OpenAI is projecting $2.5 billion in advertising revenue this year from ChatGPT, according to Axios, citing a source familiar with recent investor presentations. That is just the warm-up. By 2027, the company expects $11 billion in ad revenue. By 2028, $25 billion. By 2029, $53 billion. And by 2030, $100 billion.
Read those numbers again. OpenAI is telling Wall Street it will be a top-five global advertising company within four years.
The projections rest on an assumption that would have sounded delusional twelve months ago: 2.75 billion weekly ChatGPT users by 2030. That is roughly one-third of everyone on Earth with internet access. For context, Google Search has about 4.3 billion users. Meta has 3.3 billion daily actives across its apps. OpenAI is not targeting a niche. It is targeting the entire planet.
The Numbers Are Working Faster Than Anyone Expected
Here is what makes these projections less ridiculous than they sound: ChatGPT ads are already performing. OpenAI launched its ad pilot in the U.S. in January 2026. Within six weeks, annualized ad revenue crossed $100 million. The company expanded to over 600 advertisers. An OpenAI spokesperson said there was no measurable impact on consumer trust metrics, and ad dismissal rates were low.
That is the nightmare scenario for Google. For twenty years, the entire advertising industry has been built on the assumption that search is the highest-intent advertising surface in existence. Someone searches for "best running shoes" and you show them shoe ads. Simple. Effective. Worth $295 billion a year to Google alone.
But ChatGPT is something search never was: a conversation. When someone asks ChatGPT to help plan a trip, compare insurance providers, or find the best laptop under $1,000, they are revealing intent at a depth Google has never accessed. The ad is not interrupting a search result. It is part of a dialogue. That is a fundamentally different advertising surface, and early data suggests users tolerate it far better than traditional web ads.
The Irony Writes Itself
Remember when Sam Altman said OpenAI would never run ads? Remember when the company explicitly positioned itself as the anti-Google, the company that would put users first and never let commercial incentives corrupt its AI? That era lasted about four years.
Now OpenAI is burning $85 billion a year and has an IPO to justify.
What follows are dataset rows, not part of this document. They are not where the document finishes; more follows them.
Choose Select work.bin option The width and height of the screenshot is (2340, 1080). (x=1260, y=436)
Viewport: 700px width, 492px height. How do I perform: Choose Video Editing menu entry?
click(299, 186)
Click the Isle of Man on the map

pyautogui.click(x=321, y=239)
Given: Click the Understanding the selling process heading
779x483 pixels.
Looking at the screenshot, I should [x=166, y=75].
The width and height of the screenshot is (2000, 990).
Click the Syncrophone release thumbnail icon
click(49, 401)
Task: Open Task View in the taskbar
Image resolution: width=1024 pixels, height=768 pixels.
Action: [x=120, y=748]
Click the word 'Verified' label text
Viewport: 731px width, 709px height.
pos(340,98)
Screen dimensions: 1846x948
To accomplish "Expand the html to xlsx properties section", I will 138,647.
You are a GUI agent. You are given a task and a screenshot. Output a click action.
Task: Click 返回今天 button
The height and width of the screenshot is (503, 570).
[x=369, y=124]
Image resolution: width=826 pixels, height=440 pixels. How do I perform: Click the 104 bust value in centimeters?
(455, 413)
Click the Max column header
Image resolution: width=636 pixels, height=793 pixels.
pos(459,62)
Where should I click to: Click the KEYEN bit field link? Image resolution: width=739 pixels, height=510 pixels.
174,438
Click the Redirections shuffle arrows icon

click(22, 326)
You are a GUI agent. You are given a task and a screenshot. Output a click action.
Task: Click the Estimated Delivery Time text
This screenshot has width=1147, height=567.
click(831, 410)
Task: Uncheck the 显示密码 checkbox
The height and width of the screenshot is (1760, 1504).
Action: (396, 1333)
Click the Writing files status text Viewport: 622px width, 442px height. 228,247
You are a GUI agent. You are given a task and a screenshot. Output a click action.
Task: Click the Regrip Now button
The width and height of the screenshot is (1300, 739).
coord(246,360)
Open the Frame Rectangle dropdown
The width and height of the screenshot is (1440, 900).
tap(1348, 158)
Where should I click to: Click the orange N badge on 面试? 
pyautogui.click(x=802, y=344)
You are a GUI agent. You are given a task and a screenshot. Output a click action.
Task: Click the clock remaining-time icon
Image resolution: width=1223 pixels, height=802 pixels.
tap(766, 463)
The math demands revenue streams beyond subscriptions, and advertising is the obvious lever. But there is a meaningful difference between running a few tasteful ads and telling investors you will be a $100 billion ad company. One is a revenue supplement. The other is a fundamental redefinition of what OpenAI is.
Meanwhile, Anthropic explicitly promised it would never run ads. That positioning looks more strategic by the week. Every dollar OpenAI chases in advertising is a dollar that makes privacy-conscious users reconsider whether the company building their AI assistant has aligned incentives.
The question is not whether OpenAI can build a big ad business. It clearly can. The question is whether you can trust an AI assistant that is being paid to sell you things. First reported by Axios, with additional data from Reuters.